[Records excerpted from a collection]
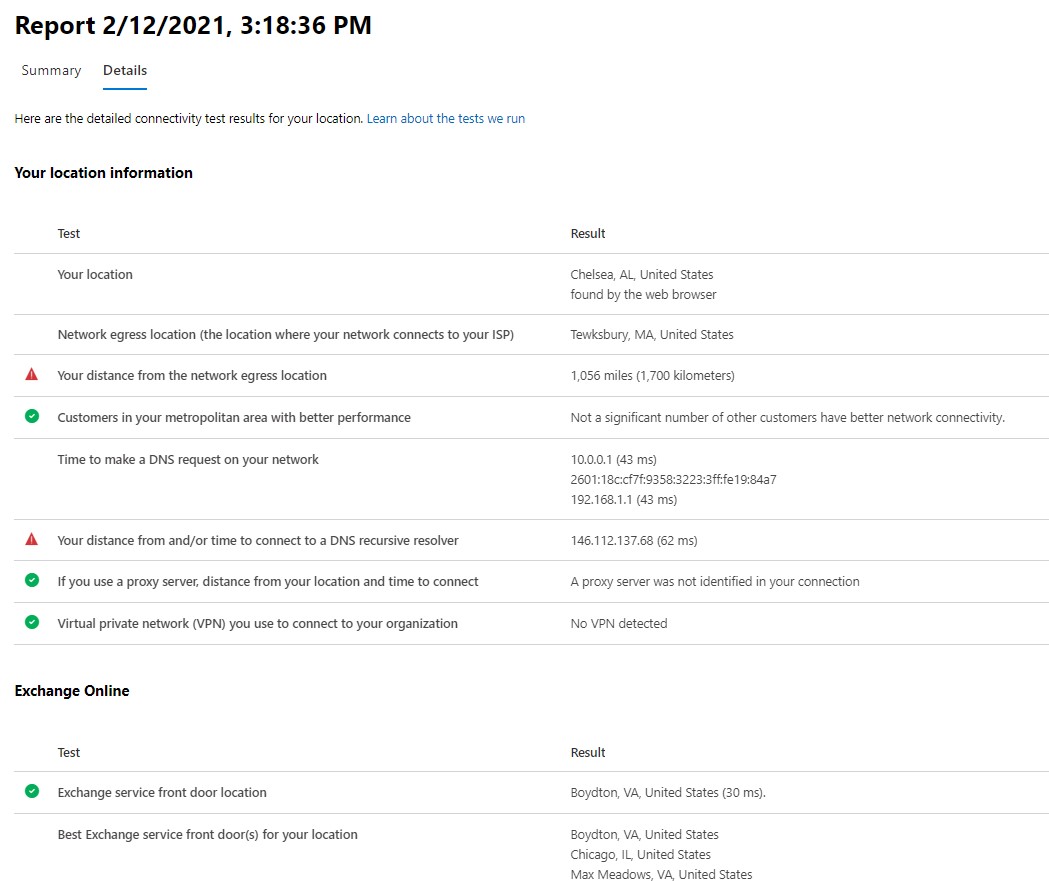This screenshot has width=1049, height=881.
Task: Click the Tewksbury, MA egress location result
Action: coord(652,334)
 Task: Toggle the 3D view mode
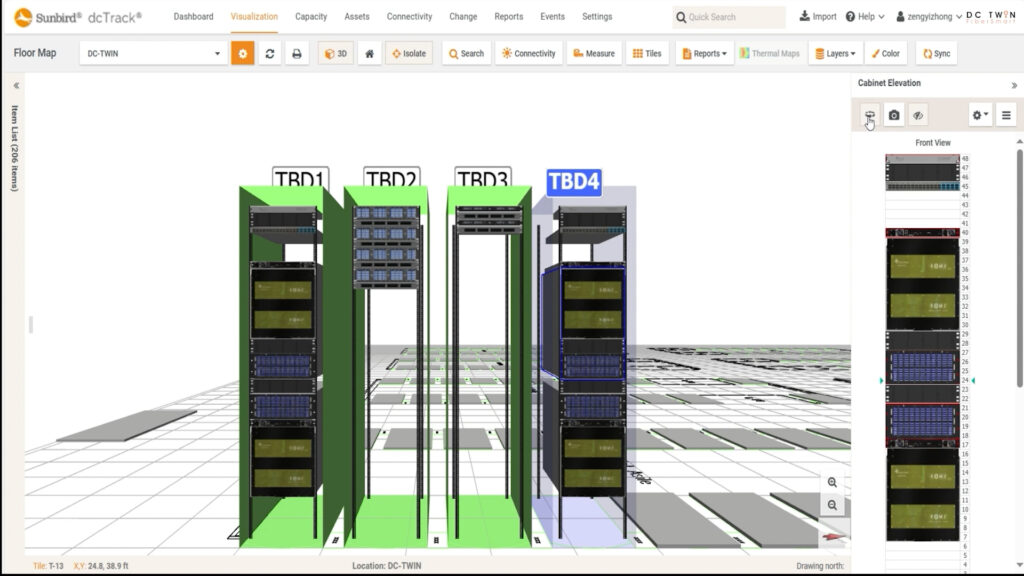coord(335,54)
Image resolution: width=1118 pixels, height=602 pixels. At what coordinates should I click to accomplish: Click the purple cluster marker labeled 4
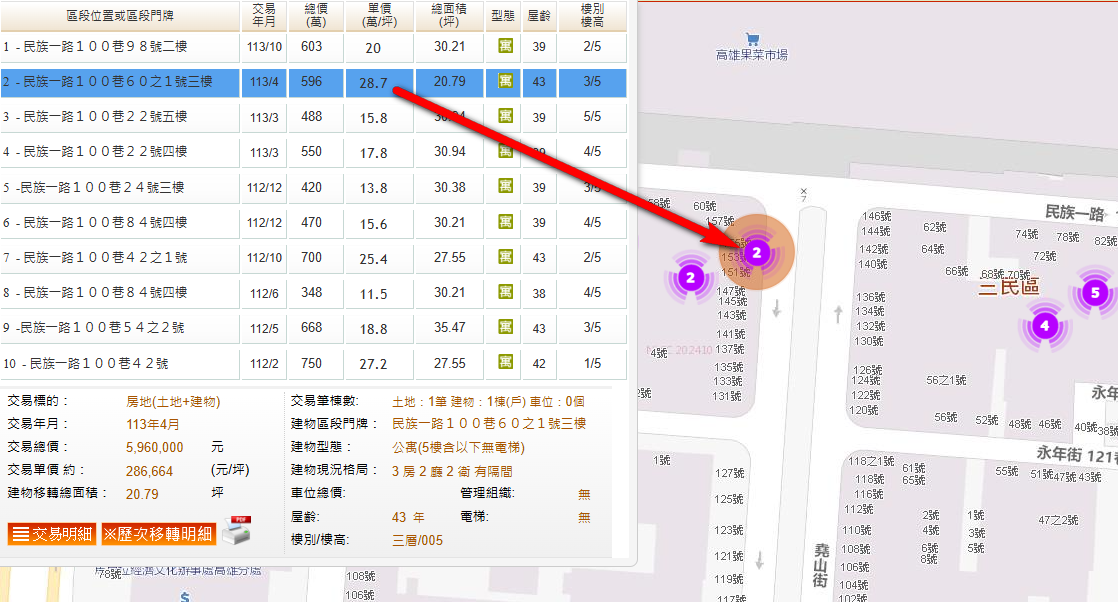(1044, 326)
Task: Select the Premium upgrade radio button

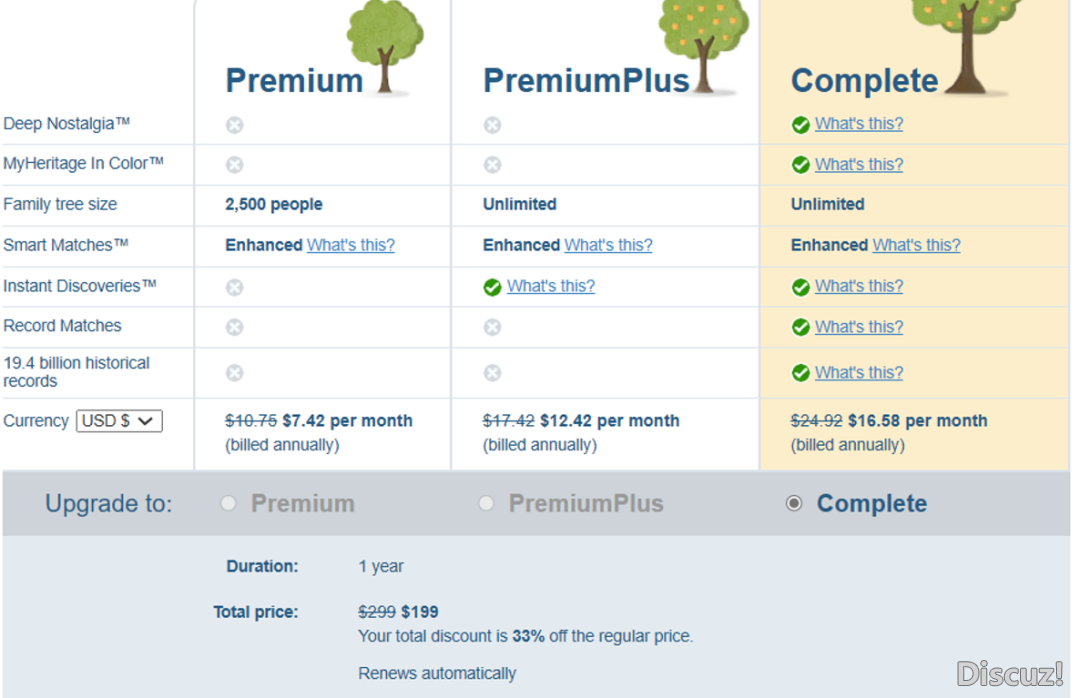Action: point(228,504)
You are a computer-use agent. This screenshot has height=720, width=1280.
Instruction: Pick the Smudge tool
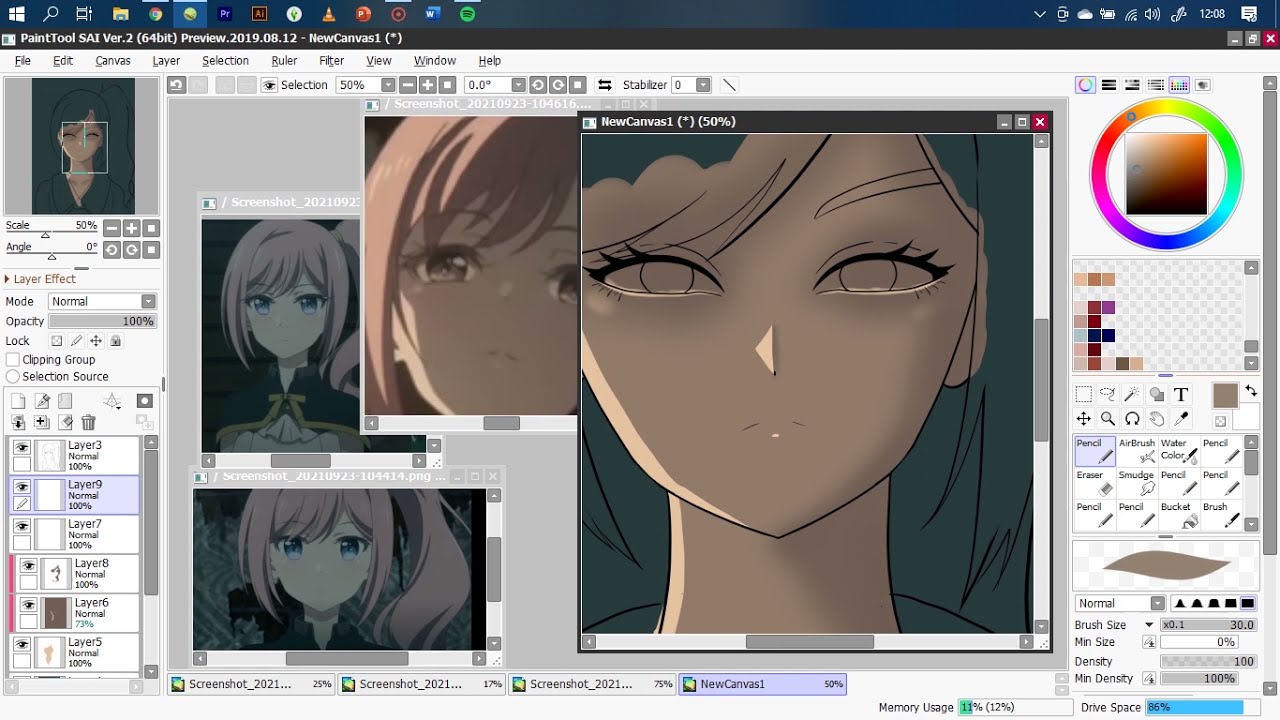(1137, 483)
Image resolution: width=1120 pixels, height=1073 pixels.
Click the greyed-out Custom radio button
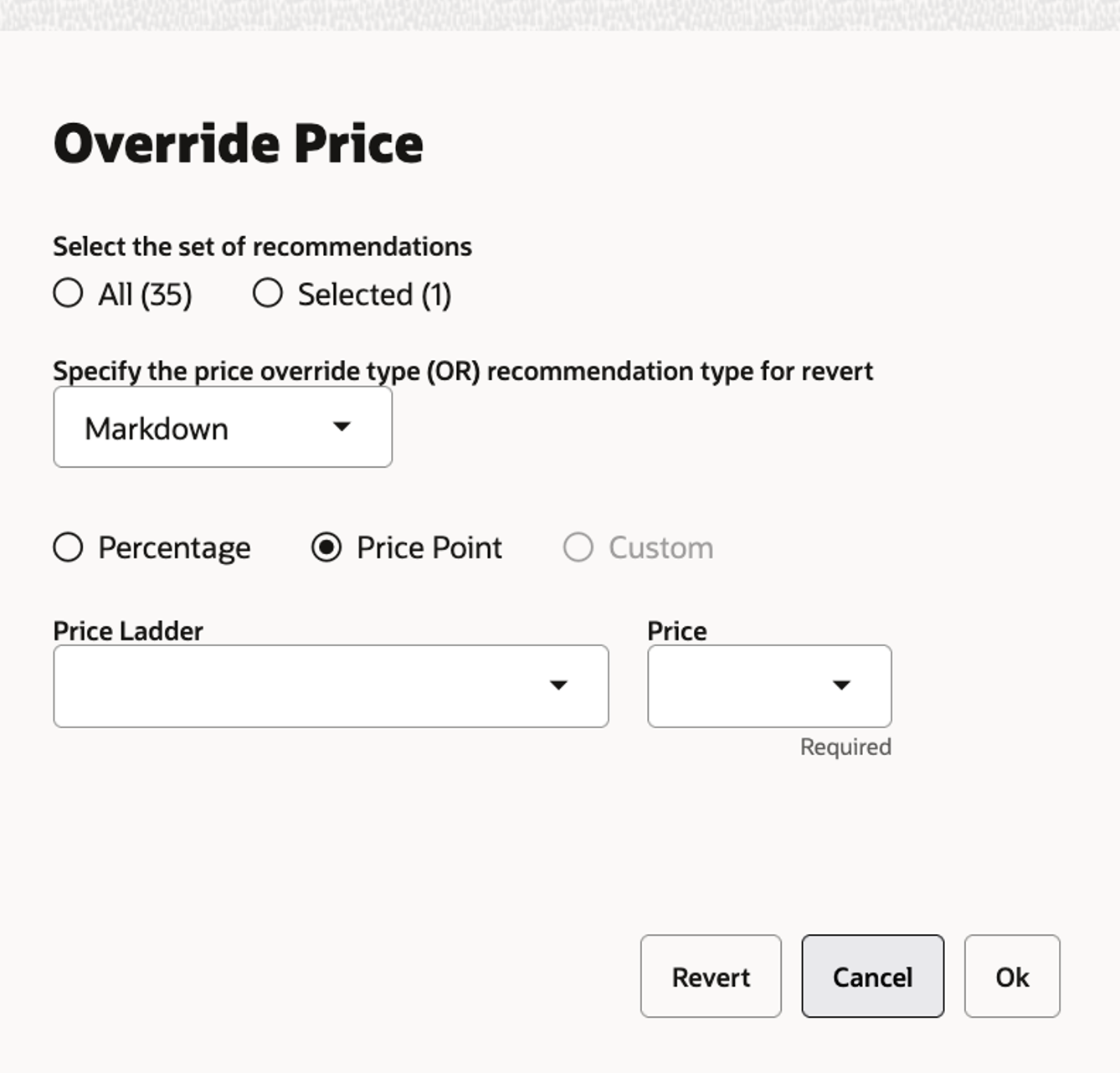point(578,547)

» **TASK DIRECTIONS**: Do not include pictures. Copy only the lines running from the line with "Instruction: Pick the Smudge tool" through the last line of the records, exactly as they appear.

» **EXERCISE RESPONSE**:
Instruction: Pick the Smudge tool
(1137, 483)
Image resolution: width=1120 pixels, height=1073 pixels.
Click the greyed-out Custom radio button
point(578,547)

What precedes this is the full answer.